**YOUR TASK:**
From the blog post on losing friends because of lupus, pull out the passage between "2. Support Groups: These" and "can give it.", inclusive.

Sunday, November 17, 2013

Losing Friends Because Of Lupus: 4 Tips On How To Recover

A few days ago, an old "friend" replied to a post on Facebook about my upcoming wedding and she said that she would like to attend. I was angry, but I was polite and said that it's a small wedding in another state.

I wasn't angry because she asked to come to my wedding. I want all my friends to attend my wedding. But there is a reason quotations surround her title as a "friend".

Health Isn't The Only Casualty With Chronic Illnesses

This person was one of the many people who disappeared from my life as soon as I triggered my Lupus. For more than 6 months I watched my friends post pictures of them hanging out together on Facebook without me. I never received a single invitation to hang out. I never had replies to any posts on Facebook about how I was in the ER for something new. No "Get better soon". Nothing. I had one friend who stuck around and behaved like a friend.
The Only Friend

It has been two years and it still hurts. The people I would drop anything for deserted me and I don't understand it. My friends who live 500 miles away could be with me in spirit but the people who lived closest couldn't bother.

Apparently This Is Common

I have heard many similar stories from other patients with chronic illnesses over the past two years. Some of them were deserting friends. Some were left by their significant other (I was, too). And others were deserted by family. It breaks my heart to hear all these stories. And I get angry at the selfishness and ignorance of the people who leave. 

I have learned to choose my friends wisely. And I have gained so much from this new wisdom. I have met my soulmate. He is caring and he runs to help me instead of running away. And I have a best friend who I care for deeply. Our friendship was started because we can understand about each other what very few can; we both have chronic illnesses. But that is not all our friendship is made out of. We have something my other friendships lacked. Loyalty.

If You Have Lost Friends

If you have lost friends because of your chronic illness do not despair. You aren't alone. And there are things you can do to fight off the loneliness until you find better people to befriend.

  1. Social Media: Twitter seems to be the best place to meet people. Twitter has such a strong Lupus community. Just search #Lupus. Include the # because you get better results. Same goes with any other disease or illness.
  2. Support Groups: These are great because you can meet people face to face and make new friends. 
  3. Lupus-friendly Hobbies and Activities: I joined an Arthritis Foundation Exercise Program. That's where I met my best friend. We even got certified and taught together for a while. What your hobbies might be depends on your health level. In the beginning I couldn't do much, but now I could do more intense activities if I wanted to. Just remember your health is top priority. Why not try volunteering? The animal shelters can always use help whenever you can give it.
  4. Old Friends: Don't forget about your friends that stuck around just because some decided they can't handle your awesome anymore. Even if going out on the town is out right now, movie nights in your pjs are always fun. Or playing card or board games. 

Have you lost any friends after getting a chronic illness? How did you deal with the loss?

**Items from a dataset:**
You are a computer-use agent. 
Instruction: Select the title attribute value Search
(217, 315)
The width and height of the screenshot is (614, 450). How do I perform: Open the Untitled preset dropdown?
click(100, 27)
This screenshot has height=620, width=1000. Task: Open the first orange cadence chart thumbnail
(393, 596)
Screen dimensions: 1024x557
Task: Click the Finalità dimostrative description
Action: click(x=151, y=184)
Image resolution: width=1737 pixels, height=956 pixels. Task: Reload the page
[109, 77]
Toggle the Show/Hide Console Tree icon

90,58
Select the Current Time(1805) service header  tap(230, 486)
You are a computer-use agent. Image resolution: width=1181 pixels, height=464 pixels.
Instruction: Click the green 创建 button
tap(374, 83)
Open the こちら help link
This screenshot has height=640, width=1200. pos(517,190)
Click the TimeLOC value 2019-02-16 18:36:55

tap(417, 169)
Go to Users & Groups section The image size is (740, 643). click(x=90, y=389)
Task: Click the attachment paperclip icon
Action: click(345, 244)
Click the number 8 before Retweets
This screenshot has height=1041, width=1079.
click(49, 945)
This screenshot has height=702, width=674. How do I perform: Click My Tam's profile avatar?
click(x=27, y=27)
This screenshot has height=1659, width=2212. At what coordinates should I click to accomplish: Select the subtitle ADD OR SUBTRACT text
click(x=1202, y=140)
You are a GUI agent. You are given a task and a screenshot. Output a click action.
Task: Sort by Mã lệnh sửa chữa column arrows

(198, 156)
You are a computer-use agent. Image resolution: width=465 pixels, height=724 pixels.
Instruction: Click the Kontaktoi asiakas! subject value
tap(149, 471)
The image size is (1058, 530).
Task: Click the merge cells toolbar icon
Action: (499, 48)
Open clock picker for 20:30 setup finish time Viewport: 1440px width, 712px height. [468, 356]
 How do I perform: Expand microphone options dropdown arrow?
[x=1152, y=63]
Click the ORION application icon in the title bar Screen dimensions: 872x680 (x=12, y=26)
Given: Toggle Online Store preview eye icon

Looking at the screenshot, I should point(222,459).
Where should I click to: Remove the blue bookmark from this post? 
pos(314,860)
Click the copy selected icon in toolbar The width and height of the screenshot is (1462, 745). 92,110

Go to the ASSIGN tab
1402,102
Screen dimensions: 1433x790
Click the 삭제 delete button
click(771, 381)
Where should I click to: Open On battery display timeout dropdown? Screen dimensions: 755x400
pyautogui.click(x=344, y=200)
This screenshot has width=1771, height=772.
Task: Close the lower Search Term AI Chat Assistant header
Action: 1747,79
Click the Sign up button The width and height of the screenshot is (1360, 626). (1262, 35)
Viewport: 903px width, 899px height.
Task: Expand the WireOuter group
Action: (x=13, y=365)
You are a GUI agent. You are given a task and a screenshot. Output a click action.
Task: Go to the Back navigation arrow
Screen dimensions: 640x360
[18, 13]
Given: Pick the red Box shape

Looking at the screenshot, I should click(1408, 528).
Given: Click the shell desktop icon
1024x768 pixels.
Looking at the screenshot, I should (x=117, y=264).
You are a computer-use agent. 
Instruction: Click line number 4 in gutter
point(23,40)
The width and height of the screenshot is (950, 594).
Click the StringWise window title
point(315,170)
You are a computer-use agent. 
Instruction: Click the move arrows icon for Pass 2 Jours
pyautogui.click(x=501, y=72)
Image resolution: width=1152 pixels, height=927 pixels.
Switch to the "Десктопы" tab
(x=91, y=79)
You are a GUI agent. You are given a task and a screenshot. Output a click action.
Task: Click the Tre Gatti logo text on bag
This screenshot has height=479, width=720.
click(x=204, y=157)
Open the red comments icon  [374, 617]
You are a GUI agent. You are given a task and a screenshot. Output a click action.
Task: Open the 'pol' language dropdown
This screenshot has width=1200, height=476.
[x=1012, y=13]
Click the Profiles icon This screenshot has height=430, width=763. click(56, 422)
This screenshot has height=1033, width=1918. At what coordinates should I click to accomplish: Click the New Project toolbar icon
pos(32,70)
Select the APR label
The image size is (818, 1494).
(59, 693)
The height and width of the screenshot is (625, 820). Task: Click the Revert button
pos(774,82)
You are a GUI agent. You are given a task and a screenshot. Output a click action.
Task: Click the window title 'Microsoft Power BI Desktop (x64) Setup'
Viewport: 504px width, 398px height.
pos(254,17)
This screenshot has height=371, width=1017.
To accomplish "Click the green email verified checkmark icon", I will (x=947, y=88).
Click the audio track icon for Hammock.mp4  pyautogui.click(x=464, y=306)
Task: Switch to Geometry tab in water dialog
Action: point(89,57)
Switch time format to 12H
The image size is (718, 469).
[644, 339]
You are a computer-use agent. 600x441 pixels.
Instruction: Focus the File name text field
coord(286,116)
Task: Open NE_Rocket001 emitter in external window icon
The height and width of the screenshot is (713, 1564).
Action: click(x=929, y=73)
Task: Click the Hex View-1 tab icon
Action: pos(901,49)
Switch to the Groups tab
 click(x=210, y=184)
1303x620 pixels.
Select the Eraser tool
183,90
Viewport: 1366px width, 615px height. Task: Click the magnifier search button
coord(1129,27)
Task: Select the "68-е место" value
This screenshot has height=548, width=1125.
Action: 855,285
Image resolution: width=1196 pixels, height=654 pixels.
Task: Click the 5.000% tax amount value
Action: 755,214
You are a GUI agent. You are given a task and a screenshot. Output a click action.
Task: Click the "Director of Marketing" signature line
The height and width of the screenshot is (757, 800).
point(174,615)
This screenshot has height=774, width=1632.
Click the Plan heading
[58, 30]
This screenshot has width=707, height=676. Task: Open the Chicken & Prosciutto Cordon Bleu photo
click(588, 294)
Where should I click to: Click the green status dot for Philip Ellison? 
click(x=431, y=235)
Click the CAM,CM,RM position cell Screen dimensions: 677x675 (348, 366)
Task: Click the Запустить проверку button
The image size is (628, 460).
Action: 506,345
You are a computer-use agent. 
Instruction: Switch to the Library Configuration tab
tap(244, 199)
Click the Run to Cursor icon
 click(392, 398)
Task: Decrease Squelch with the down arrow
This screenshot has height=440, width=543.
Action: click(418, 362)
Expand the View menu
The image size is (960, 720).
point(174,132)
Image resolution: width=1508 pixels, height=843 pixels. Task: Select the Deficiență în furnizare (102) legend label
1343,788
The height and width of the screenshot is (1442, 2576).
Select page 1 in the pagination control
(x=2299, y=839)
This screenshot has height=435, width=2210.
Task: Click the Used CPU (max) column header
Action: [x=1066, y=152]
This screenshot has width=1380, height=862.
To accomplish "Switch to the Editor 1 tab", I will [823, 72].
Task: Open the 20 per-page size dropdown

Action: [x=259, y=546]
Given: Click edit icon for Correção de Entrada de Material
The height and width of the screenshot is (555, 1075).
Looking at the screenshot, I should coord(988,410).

**RESPONSE TO THIS TASK:**
2. Support Groups: These are great because you can meet people face to face and make new friends. 
  3. Lupus-friendly Hobbies and Activities: I joined an Arthritis Foundation Exercise Program. That's where I met my best friend. We even got certified and taught together for a while. What your hobbies might be depends on your health level. In the beginning I couldn't do much, but now I could do more intense activities if I wanted to. Just remember your health is top priority. Why not try volunteering? The animal shelters can always use help whenever you can give it.